Nouvel article de ma rubrique qui s’arrête sur des mots et des expressions propres aux textes du blues, dont on ne trouve pas la traduction dans les dictionnaires traditionnels (*). Il s’agit essentiellement d’expliquer le sens de ces termes nés lors de la conception du blues, soit dans les années 1880, en les remettant dans le contexte des compositions des musiques afro-américaines. Aujourd’hui, je m’arrête sur la formule ashes hauled. Si nous précisons que le ash hauler est celui qui tire les cendres, ou pour faire plus simple le ramoneur, vous vous doutez que nous allons nous aventurer sur un terrain où il sera question de sexe. Et c’est le cas ! Dans les textes de nombreux bluesmen, se faire tirer les cendres évoque l’acte sexuel jusqu’à l’éjaculation…
Comme d’habitude, si on se plonge dans les origines de cette expression pour le moins indélicate, eh bien on se retrouve au Moyen Âge ! Dès cette époque, on estime en effet que « le sperme doit être évacué régulièrement pour éviter une accumulation toxique » (The Slangage of Sex : A Dictionary of Modern Sexual Terms par Brigid McConville et John Shearlaw, Macdonald, 1984). Plus tard, cela évoluera vers une autre formule d’une grande finesse qui dit qu’il « faut aller voir une prostituée pour vider la poubelle » ! Quant à certaines représentantes de la gent féminine, à l’opposé, elles attendent qu’on vienne leur « ramoner la cheminée » (get their ashes hauled)… Selon George A. Thompson, auteur de A Documentary History of The African Theatre (Northwestern University Press, 1998), l’association entre ramonage des cheminées et acte sexuel devient prégnant au XVIIIe siècle. Au début du XXe siècle (il existe des traces écrites de 1906), notamment chez les Afro-Américains, la métaphore get my ashes hauled signifie clairement « faire l’amour ».
Les bluesmen se l’approprient rapidement, sans doute dès les années 1910, et lui donnent un deuxième sens, il s’agit cette fois de prendre ses cliques et ses claques dans l’urgence.
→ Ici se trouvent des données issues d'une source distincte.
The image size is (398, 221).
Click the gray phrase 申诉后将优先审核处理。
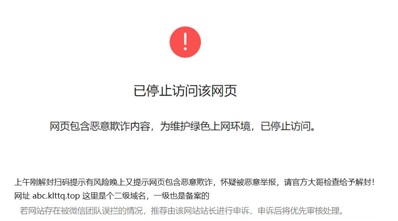[301, 210]
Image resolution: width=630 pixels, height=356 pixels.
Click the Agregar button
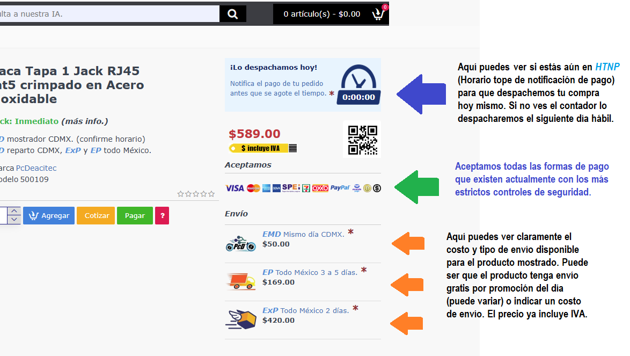click(48, 215)
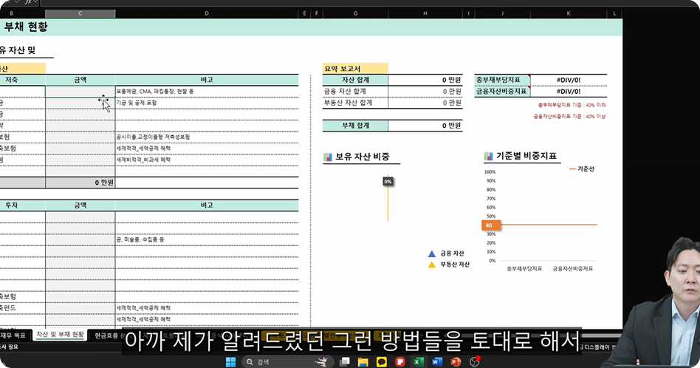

En outre, en étudiant les textes des morceaux, on relève que pour un artiste masculin, le ash hauler est toujours une femme, et inversement… Quoi qu’il en soit, les paroles des premiers blues privilégient l’esprit à connotation sexuelle, mais grâce à l’humour et l’art du double sens des auteurs, et même si on ne parlera quand même pas de romantisme (ça reste du dirty blues), le propos à l’origine vulgaire est moins choquant. Ce thème fut très populaire chez les bluesmen des années 1920 et 1930, et nous vous proposons dès lors une sélection de dix chansons pour l’illustrer.
– Devil and my brown par Sam Butler (Bo Weavil Jackson), 30 septembre 1926.
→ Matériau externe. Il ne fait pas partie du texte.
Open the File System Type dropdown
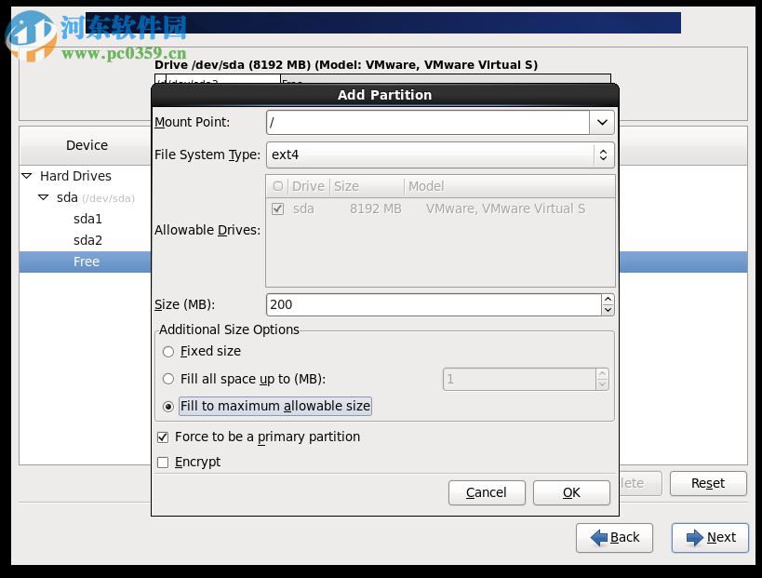Viewport: 762px width, 578px height. [602, 155]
– My gal treats me mean (But I can’t leave her alone) par Wiley Barner, 13 août 1927.
– Sweet to mama par Frank Stokes, vers août 1927.
– Black spider blues par Sylvester Weaver, 30 novembre 1927.
– The girl I love, she got long curly hair par Sleepy John Estes, 24 septembre 1929.
– Want your ashes hauled par Willie « Scarecrow » Owens, 15 mai 1930.
– I let my daddy do that par Hattie Hart, 13 septembre 1934.
– Tired as I can be par Lucille Bogan, 1er août 1934.
– Let your money talk par Kokomo Arnold, 18 avril 1935.
– Ash hauler par Big Bill, 16 décembre 1935. Il s’agit bien sûr de Big Bill Broonzy…
(*) Rubrique réalisée avec entre autres sources les archives de la Bibliothèque du Congrès à Washington et les livres Talkin’ that talk – Le langage du blues et du jazz de Jean-Paul Levet (Outre Mesure, 2010), Barrelhouse Words – A Blues Dialect Dictionary de Stephen Calt (University of Illinois Press, 2009) et The Language of the Blues: From Alcorub to Zuzu de Debra Devi (True Nature Records and Books, 2012).